WORK REQUEST 1: In the obituary of Seamus Heaney, which publisher announced his death?
WORK REQUEST 2: Repeat the passage of the Seamus Heaney obituary from "Heaney’s celebrity as" up to and including "and three children.", word for word.

Seamus Heaney, Esteemed Irish Poet, Dies At 74
Seamus Heaney wrote "Digging," comparing his father's work with a spade to his with a pen
Seamus Heaney, the Irish Nobel laureate in literature, died on Friday in Dublin. He was 74.
Heaney had been hospitalized on Thursday following a fall, according to Heaney’s friend and fellow Irish poet Paul Muldoon. Heaney had suffered a stroke in 2006. The late poet’s publisher, Faber, announced his death Friday morning.
“We cannot adequately express our profound sorrow at the loss of one of the world's greatest writers,” Faber’s statement read. “His impact on literary culture is immeasurable. As his publisher we could not have been prouder to publish his work over nearly 50 years. He was nothing short of an inspiration to the company, and his friendship over many years is a great loss."
Throughout his illustrious career, Heaney was often compared to the foremost Irish poet – William Butler Yeats. The Roman Catholic writer not only lent his pen to poetry, but also to critical essays and drama. Keeping close to the traditions of Ireland, he often wrote about the hardships that befell his beloved country. Since the 80s, Heaney had also given his time to teaching at universities, including Harvard, Oxford and the University of California, Berkeley.
Heaney’s celebrity as a poet distinguished him from others who used the lyricism of poetry as their primary medium of expression. Not only could he layer lines upon lines of eloquent and visceral phrases, he was also able to connect with the everyman and woman by being accessible and straightforward. It is for that combination of reasons that Heaney became one the most widely read poets.
Among Heaney’s collections of poems are Death of a Naturalist, Door Into the Dark, Winter Out, Station Island, The Midnight Verdict, Electric Light and Human Chain. His regarded poems include, “Digging,” “The Cure at Troy”and “Whatever You Say, Say Nothing.”
Heaney is survived by his wife, Marie, and three children.

EXERCISE DATA:

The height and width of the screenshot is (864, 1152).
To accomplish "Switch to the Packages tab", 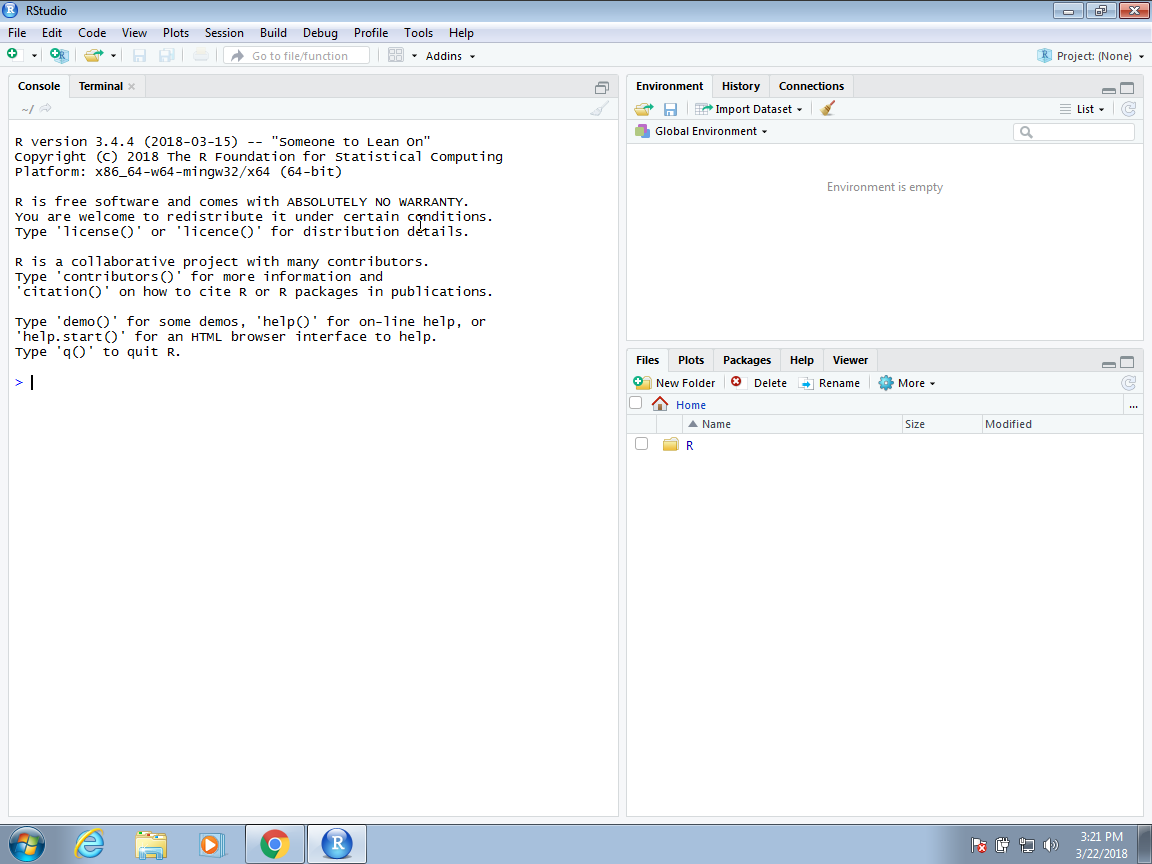I will [x=747, y=360].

TASK SOLUTION 1: Faber

TASK SOLUTION 2:
Heaney’s celebrity as a poet distinguished him from others who used the lyricism of poetry as their primary medium of expression. Not only could he layer lines upon lines of eloquent and visceral phrases, he was also able to connect with the everyman and woman by being accessible and straightforward. It is for that combination of reasons that Heaney became one the most widely read poets.
Among Heaney’s collections of poems are Death of a Naturalist, Door Into the Dark, Winter Out, Station Island, The Midnight Verdict, Electric Light and Human Chain. His regarded poems include, “Digging,” “The Cure at Troy”and “Whatever You Say, Say Nothing.”
Heaney is survived by his wife, Marie, and three children.